Task details: Look through the material below. Return exactly the lines from the one with "The height and width of the screenshot is (438, 1024)." through the one with "Task: Sort the table by 用户ID column arrows", both included.

***** Excerpted records

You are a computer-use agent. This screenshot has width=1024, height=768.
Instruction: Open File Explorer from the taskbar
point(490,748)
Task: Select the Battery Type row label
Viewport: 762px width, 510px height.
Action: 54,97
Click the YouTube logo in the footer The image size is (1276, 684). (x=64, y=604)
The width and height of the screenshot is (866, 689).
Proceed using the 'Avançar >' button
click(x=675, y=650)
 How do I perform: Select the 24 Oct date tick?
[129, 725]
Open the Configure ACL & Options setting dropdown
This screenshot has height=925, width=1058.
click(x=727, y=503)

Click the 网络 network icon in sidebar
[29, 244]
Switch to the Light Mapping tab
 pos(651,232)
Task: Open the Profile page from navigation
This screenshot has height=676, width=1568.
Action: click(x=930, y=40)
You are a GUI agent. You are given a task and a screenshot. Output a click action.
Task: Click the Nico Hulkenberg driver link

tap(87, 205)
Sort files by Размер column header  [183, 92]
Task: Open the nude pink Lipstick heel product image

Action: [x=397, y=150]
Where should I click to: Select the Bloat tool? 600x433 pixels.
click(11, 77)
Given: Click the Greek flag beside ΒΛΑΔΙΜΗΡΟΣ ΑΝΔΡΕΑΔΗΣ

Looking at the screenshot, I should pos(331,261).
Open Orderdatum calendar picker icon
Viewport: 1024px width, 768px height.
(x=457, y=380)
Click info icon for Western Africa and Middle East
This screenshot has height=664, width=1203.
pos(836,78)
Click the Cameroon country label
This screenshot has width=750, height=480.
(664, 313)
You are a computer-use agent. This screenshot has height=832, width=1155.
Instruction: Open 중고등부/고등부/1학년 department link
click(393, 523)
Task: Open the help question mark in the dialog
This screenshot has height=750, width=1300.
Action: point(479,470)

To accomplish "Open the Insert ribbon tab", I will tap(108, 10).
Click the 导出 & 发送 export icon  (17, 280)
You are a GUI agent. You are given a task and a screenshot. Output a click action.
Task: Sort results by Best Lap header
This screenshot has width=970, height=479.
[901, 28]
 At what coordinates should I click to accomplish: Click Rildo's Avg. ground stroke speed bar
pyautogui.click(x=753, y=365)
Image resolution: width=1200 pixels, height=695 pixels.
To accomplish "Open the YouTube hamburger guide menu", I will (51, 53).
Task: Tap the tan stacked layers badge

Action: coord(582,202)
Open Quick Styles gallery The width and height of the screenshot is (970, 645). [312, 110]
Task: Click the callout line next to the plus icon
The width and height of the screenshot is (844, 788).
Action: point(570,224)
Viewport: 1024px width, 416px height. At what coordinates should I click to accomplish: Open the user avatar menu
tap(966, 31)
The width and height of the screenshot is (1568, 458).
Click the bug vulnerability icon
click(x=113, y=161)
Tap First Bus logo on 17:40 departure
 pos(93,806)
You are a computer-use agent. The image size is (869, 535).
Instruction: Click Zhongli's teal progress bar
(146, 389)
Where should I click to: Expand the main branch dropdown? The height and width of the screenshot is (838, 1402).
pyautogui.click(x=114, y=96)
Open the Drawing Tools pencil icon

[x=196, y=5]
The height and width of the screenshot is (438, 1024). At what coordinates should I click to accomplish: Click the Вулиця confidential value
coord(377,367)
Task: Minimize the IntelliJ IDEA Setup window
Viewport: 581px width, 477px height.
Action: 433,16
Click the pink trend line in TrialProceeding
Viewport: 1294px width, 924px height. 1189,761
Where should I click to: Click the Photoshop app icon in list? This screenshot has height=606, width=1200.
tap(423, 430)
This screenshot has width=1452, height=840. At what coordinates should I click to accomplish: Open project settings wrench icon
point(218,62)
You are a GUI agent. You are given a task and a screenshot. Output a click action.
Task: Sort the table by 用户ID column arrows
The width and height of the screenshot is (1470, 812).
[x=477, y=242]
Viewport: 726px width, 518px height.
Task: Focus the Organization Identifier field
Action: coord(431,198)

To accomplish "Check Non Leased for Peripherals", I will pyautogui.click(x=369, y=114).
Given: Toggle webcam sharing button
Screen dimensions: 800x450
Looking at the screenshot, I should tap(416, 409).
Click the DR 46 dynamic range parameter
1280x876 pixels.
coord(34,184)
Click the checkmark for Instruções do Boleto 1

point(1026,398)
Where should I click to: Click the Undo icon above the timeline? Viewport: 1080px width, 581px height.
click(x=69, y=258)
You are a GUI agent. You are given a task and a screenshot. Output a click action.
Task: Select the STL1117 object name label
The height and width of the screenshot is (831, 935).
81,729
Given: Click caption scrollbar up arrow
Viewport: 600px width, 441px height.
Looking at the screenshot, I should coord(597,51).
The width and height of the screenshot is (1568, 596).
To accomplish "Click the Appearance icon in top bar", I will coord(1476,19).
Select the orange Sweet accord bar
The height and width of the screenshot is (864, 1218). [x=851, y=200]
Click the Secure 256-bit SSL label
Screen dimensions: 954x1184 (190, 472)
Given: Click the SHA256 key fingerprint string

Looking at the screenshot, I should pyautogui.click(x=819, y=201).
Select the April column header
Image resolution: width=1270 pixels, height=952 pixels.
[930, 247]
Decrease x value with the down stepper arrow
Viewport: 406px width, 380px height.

**********

Reply to the task:
The height and width of the screenshot is (438, 1024). At what coordinates should I click to accomplish: Click the Вулиця confidential value
coord(377,367)
Task: Minimize the IntelliJ IDEA Setup window
Viewport: 581px width, 477px height.
Action: 433,16
Click the pink trend line in TrialProceeding
Viewport: 1294px width, 924px height. 1189,761
Where should I click to: Click the Photoshop app icon in list? This screenshot has height=606, width=1200.
tap(423, 430)
This screenshot has width=1452, height=840. At what coordinates should I click to accomplish: Open project settings wrench icon
point(218,62)
You are a GUI agent. You are given a task and a screenshot. Output a click action.
Task: Sort the table by 用户ID column arrows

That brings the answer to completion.